Thursday, September 3, 2020

Windmill Song

February 2006

Settlers of the Great Plains often found that water was harder to get at their new homes than where they used to live. To solve this problem, inventors re-imagined wooden windmills as water pumpers for the Midwest. 

Instead of the giant wheels of Holland's windmills, the American windmills had a smaller wheel of wooden blades that turned to catch the wind. These machines could easily pump water from deep wells. The windmill rapidly became an essential piece of agricultural equipment and a key to a better life in the Midwest. 

The Aermotor, brought to market in the late 1880's, was one of the first all-steel windmills. With a revolutionary set of gears and a carefully engineered ability to respond to the slightest puff of wind, the Aermotor was a reliable and popular machine. It is still manufactured today.

 Dempster was another major windmill manufacturer, and there were many others. Windmills made by the hundreds of competitors in the windmill business can still be seen and enjoyed in the collections of Nebraska towns, museums, and individuals.

In old images of Nebraska, I notice that many citizens of Nebraska's small towns had windmills in their backyards, even into the 1930's and 1940's.

Every ranch child of the Nebraska Sandhills has the windmill's song embedded in his memory. It's a repetitive melody with the tempo set by the wind, a creak and a groan as the mill turns and the sucker rod moves, and an alternating gush and trickle as the water pours out. It was the soundtrack of my childhood.

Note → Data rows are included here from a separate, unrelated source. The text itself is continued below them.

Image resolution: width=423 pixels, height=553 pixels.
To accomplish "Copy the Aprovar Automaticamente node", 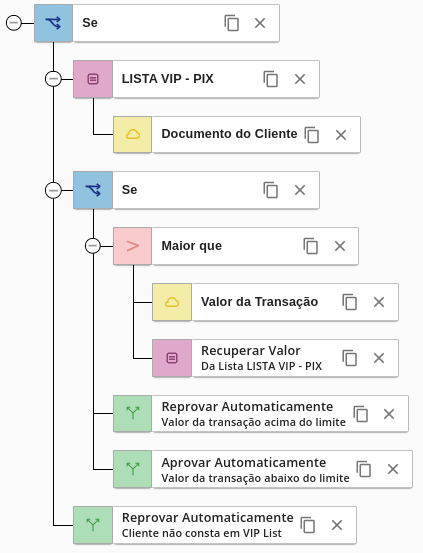I will (364, 469).
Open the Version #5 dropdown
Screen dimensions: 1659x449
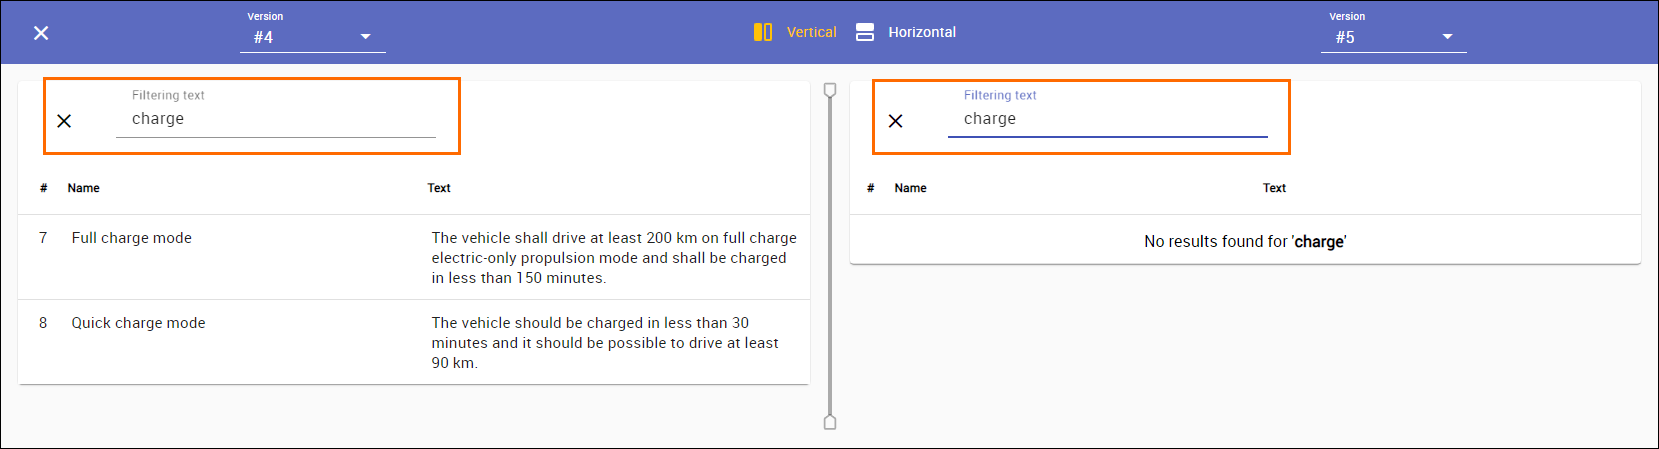[x=1380, y=37]
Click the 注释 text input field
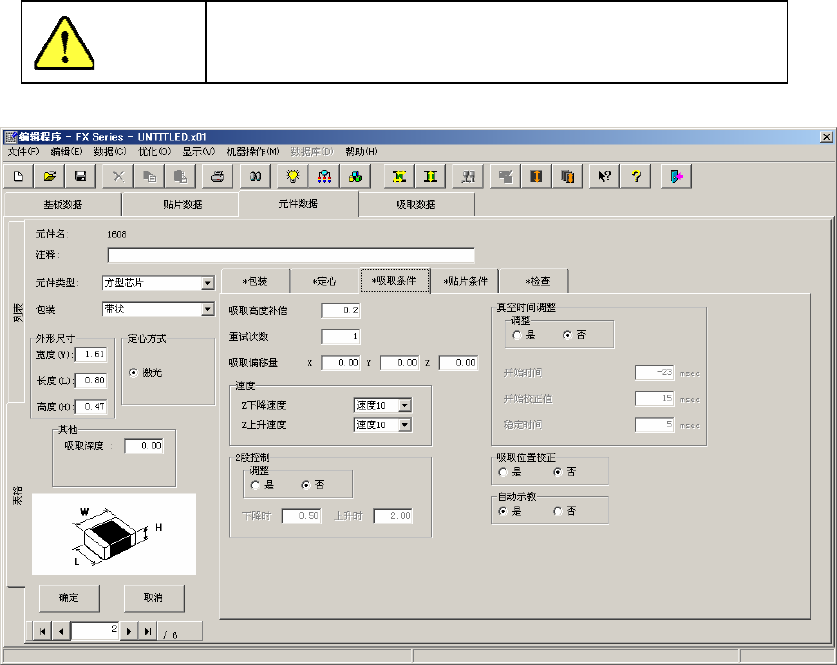The height and width of the screenshot is (665, 837). [x=290, y=255]
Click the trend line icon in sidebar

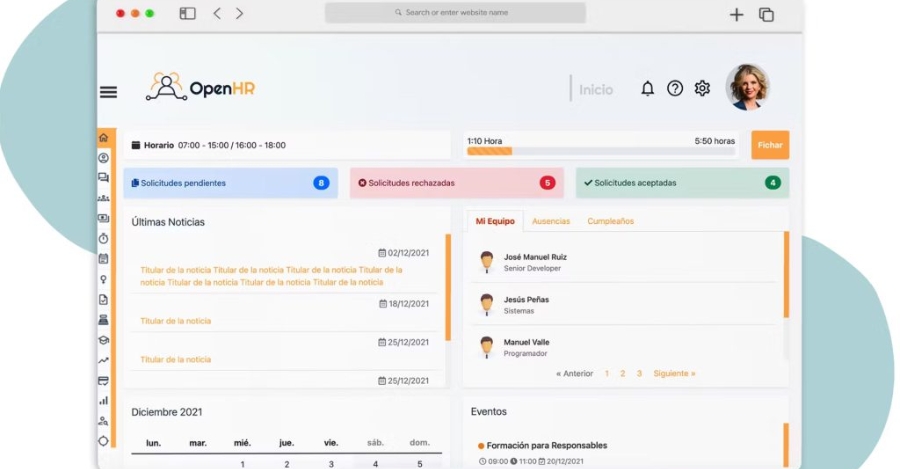103,360
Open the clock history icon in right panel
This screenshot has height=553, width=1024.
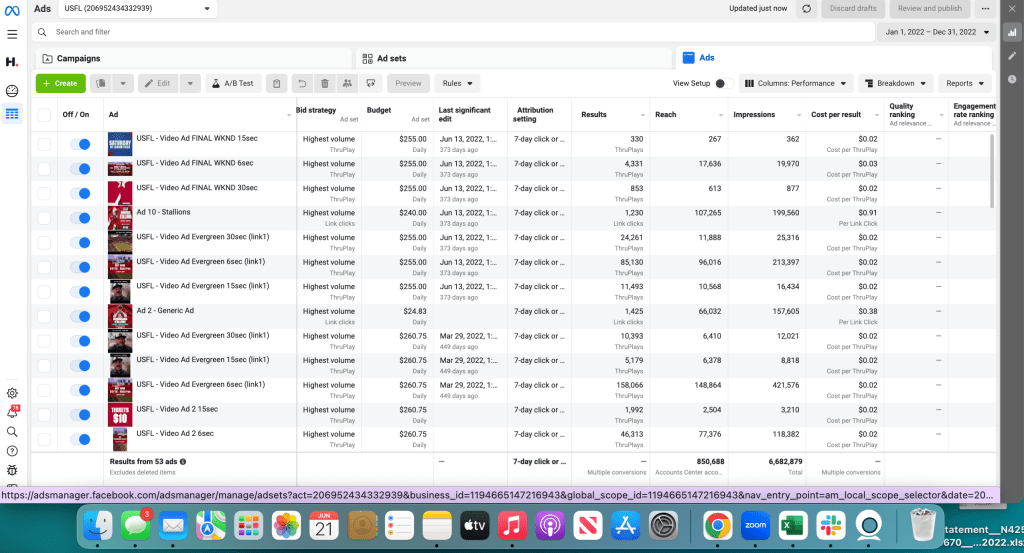(1012, 79)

As the windmill pumped, the fresh, cold water poured out of a horizontal pipe that extended a couple of feet beyond the edge of the stock tank. To get a thirst-quenching drink, we cupped our hands under the water flow and leaned over the tank to drink from them.  It was best not to drink at the moment in the pump cycle with the strongest gush of water from the pipe. That could instantly fill a nose with water.

The overflow from the water tank almost always created a windmill pond. The tank and pond supported a wetlands flora and fauna greatly different from the surrounding landscape. Waterbirds chirped around the edges of the pond. Frogs sang, and dragonflies hovered above the water. 

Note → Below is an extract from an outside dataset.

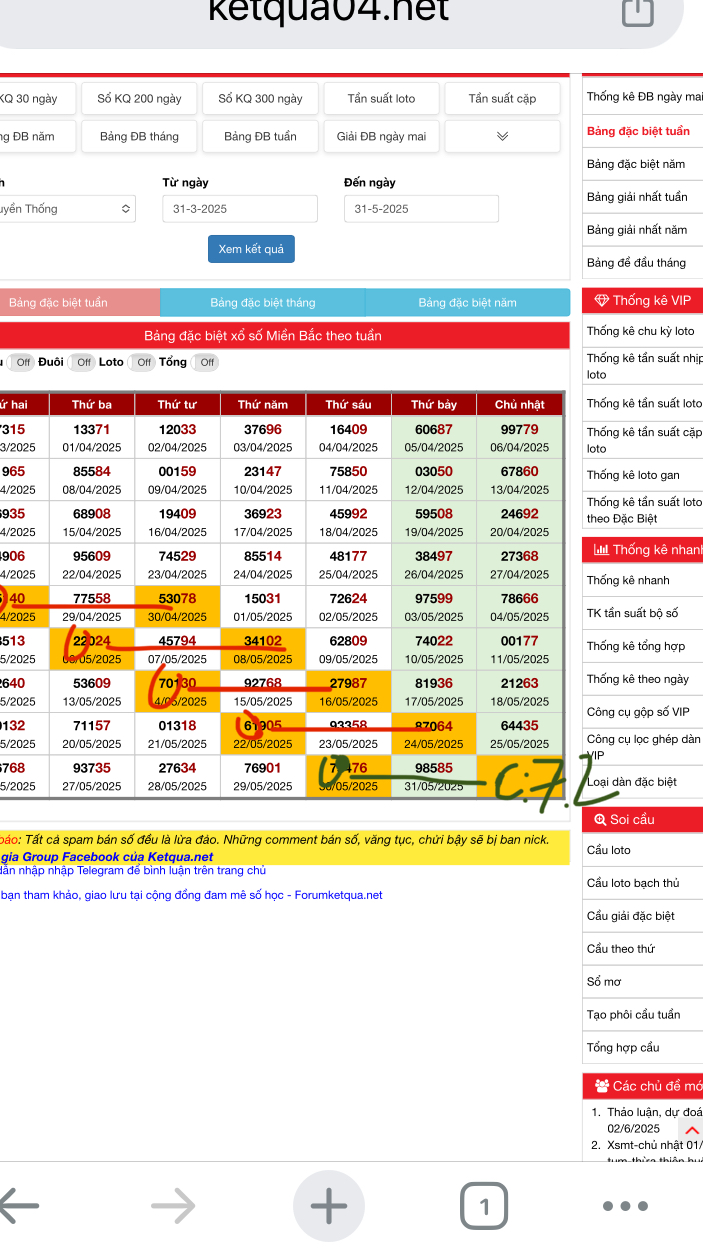Tap the share icon in address bar
703x1249 pixels.
pyautogui.click(x=637, y=11)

We had a windmill in the greater yard around our house, barn, and other buildings. Its tank was positioned to provide water to cattle on both sides of a fence that divided two pastures. My sister and I spent hours in my childhood, making aquariums in a quart jar with snails and moss from the windmill tank, and playing around the windmill pond. On a hot day, getting a bit wet was a bonus.

Grandpa Harry Sees had goldfish in the big wooden windmill tank in his barnyard. I think they were large, but probably not as monstrously huge as they seemed when I was little

By the 1960s, electric pumps had taken the place of windmills in the farmlands of Iowa and Illinois. My father had a small business in rebuilt windmill motors from Iowa. He became acquainted with a retired plumber from central Iowa. This fellow drove around Iowa's farmlands, purchasing unused windmills to restore. His son climbed the old windmill towers and helped him get the motors down. He preferred Aermotors, but he occasionally bought Dempsters, too. 

When the rebuilder in Iowa had a batch of windmill motors ready, my dad took the pickup and trailer and hauled them home. I think he advertised them in the local paper at times, but mostly, the neighbors all knew that if they had windmill trouble, Charlie Hill probably had a good rebuilt motor on hand that he would sell them at a reasonable price.

Now sun power is beginning to replace wind power. Solar panels can run a pump, and ranchers don't have to climb a windmill tower to service them. The windmills of the Nebraska Sandhills may fall into disrepair and disuse, just as they did in Iowa and Illinois a few generations ago.